=== DATA EXTRACTS ===
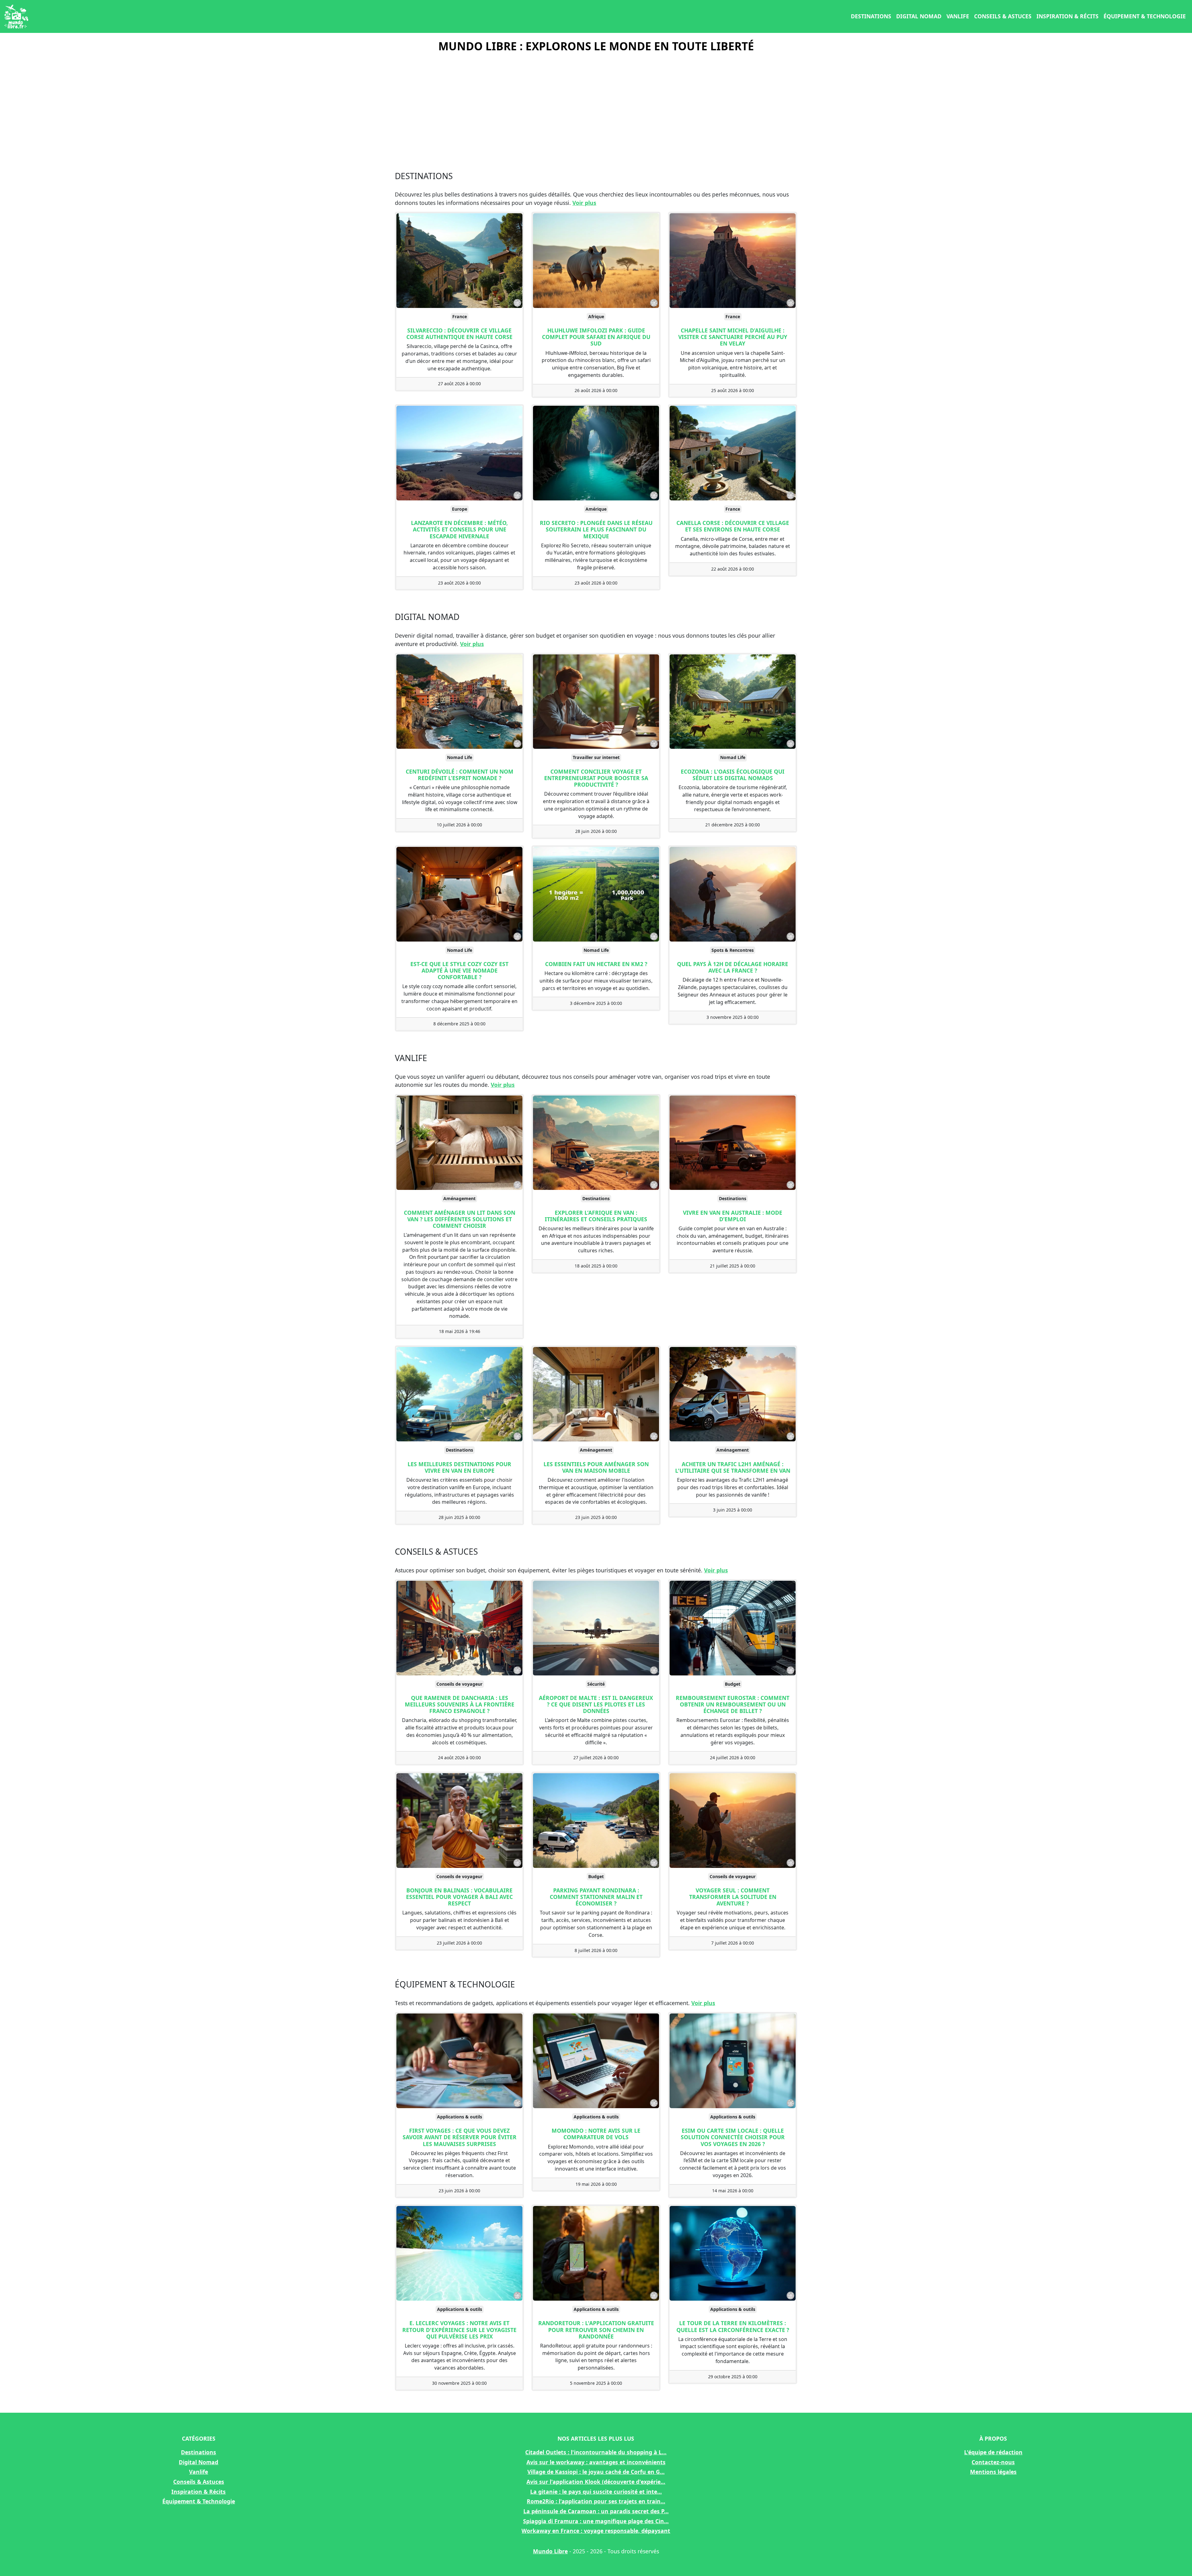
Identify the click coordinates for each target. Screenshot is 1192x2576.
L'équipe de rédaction (993, 2452)
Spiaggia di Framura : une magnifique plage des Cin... (596, 2521)
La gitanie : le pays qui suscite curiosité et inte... (596, 2491)
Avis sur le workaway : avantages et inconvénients (596, 2462)
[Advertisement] (596, 109)
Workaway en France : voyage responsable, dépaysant (596, 2530)
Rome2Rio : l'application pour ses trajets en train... (596, 2501)
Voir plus (584, 202)
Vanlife (957, 16)
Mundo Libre (550, 2551)
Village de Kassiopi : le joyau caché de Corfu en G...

=== WHAT NEEDS TO BE DONE ===
Beginning with the line that contains "Workaway en France" and ending with the last line of the data above, return those lines exactly and nothing else.

=== FINISHED TASK ===
Workaway en France : voyage responsable, dépaysant (596, 2530)
Rome2Rio : l'application pour ses trajets en train... (596, 2501)
Voir plus (584, 202)
Vanlife (957, 16)
Mundo Libre (550, 2551)
Village de Kassiopi : le joyau caché de Corfu en G...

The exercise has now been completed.